[Work instructions]: In the records below, find the line holding "Screen dimensions: 1289x924"; copy it and every line after it to the end, omitting all images.

[Data for this task]:
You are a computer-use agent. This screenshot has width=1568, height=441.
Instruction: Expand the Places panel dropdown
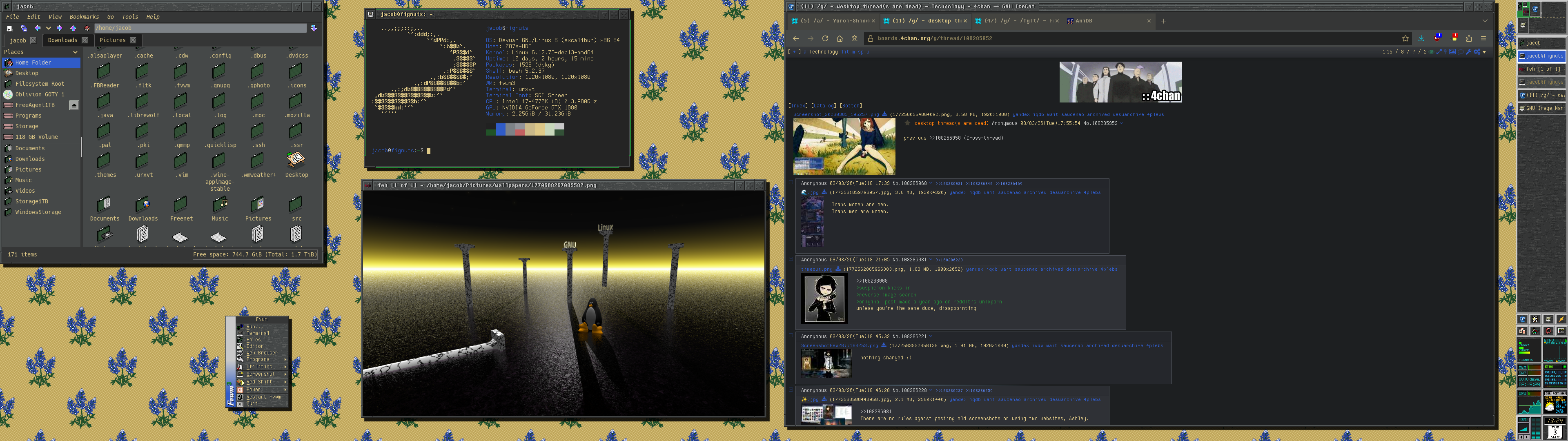tap(76, 52)
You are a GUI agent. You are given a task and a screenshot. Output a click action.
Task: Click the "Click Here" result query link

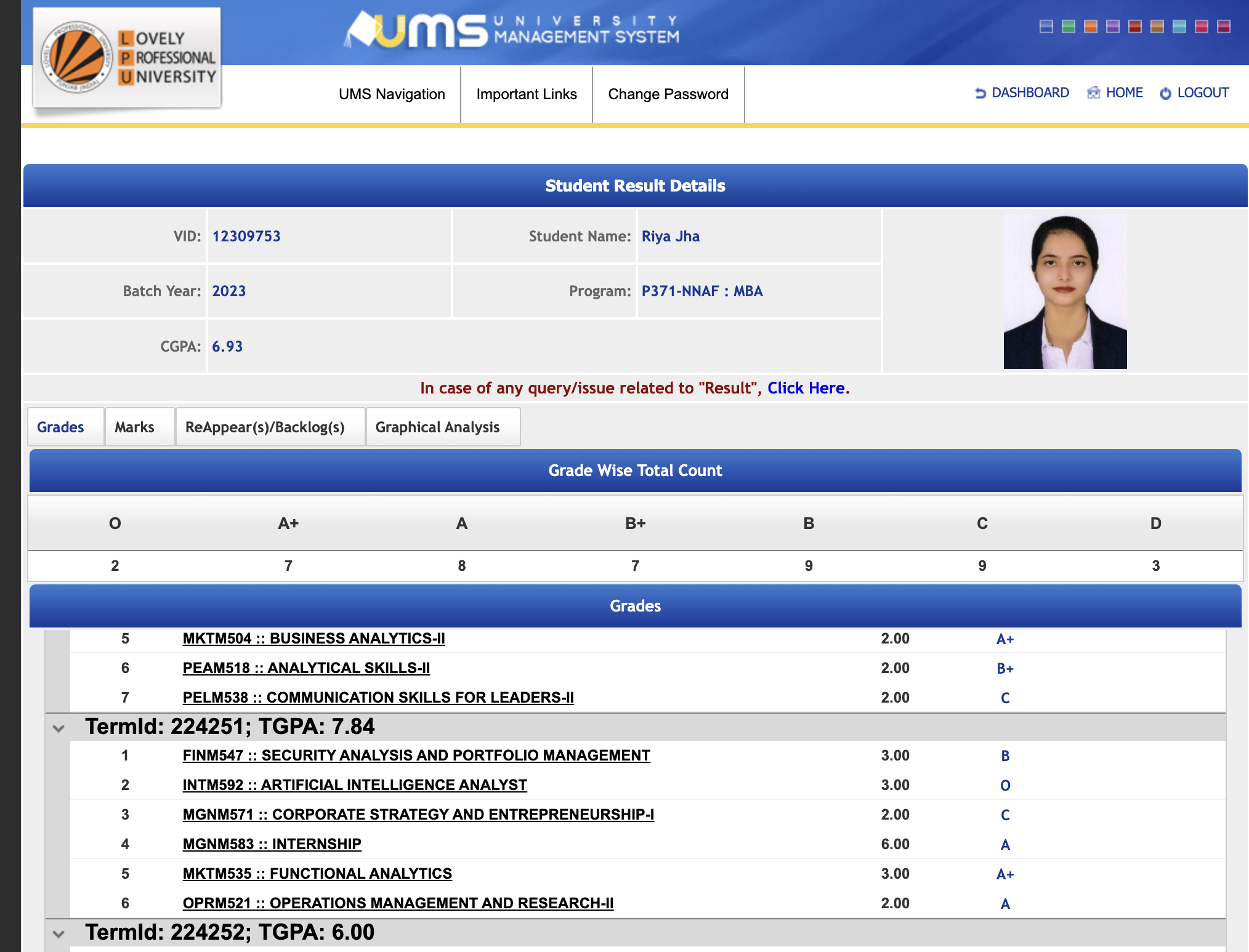(x=806, y=388)
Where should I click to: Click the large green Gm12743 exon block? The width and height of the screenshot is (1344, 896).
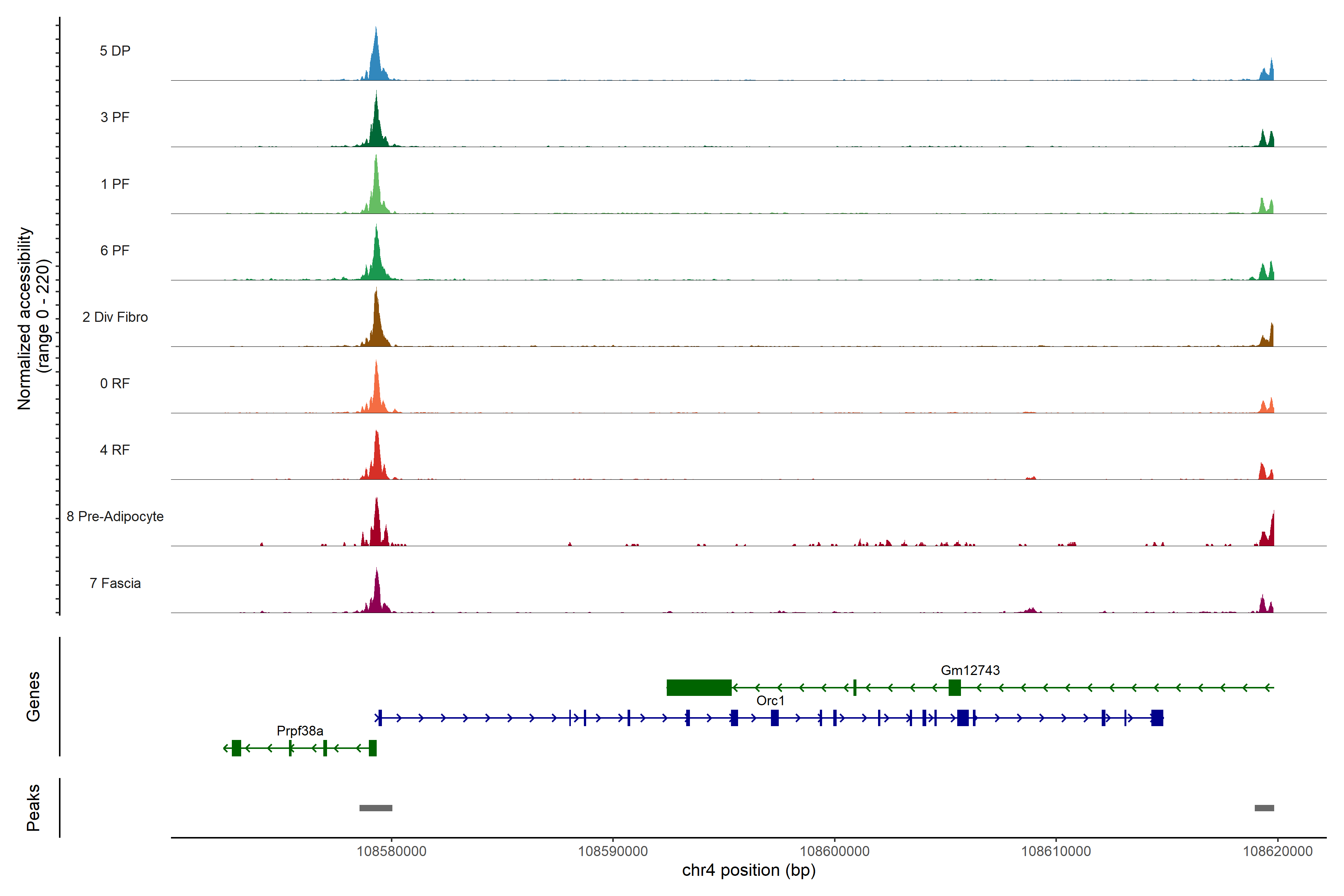(699, 687)
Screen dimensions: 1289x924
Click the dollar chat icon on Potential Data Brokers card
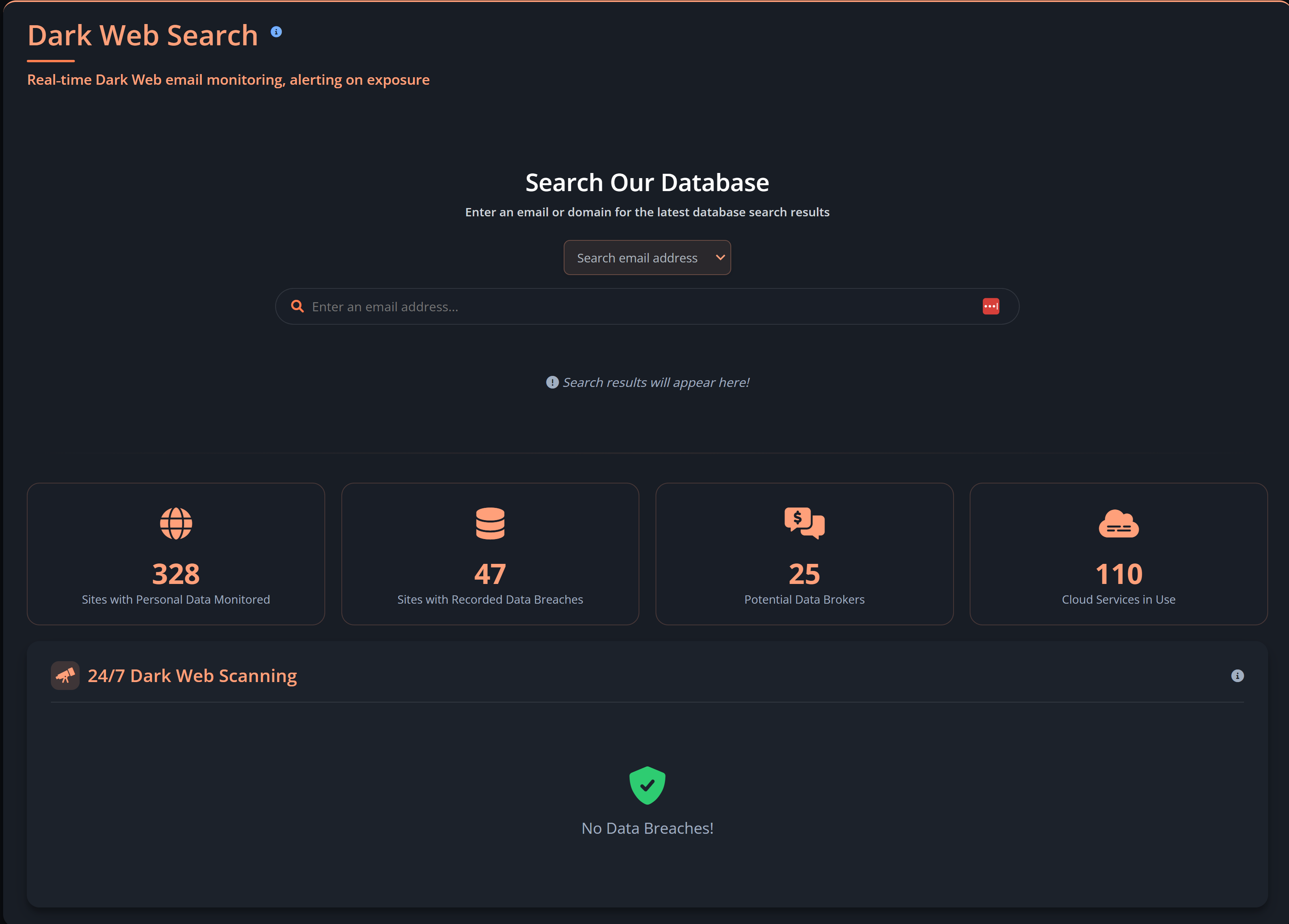point(804,523)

[Solution for this problem]:
Screen dimensions: 1289x924
Click the dollar chat icon on Potential Data Brokers card
point(804,523)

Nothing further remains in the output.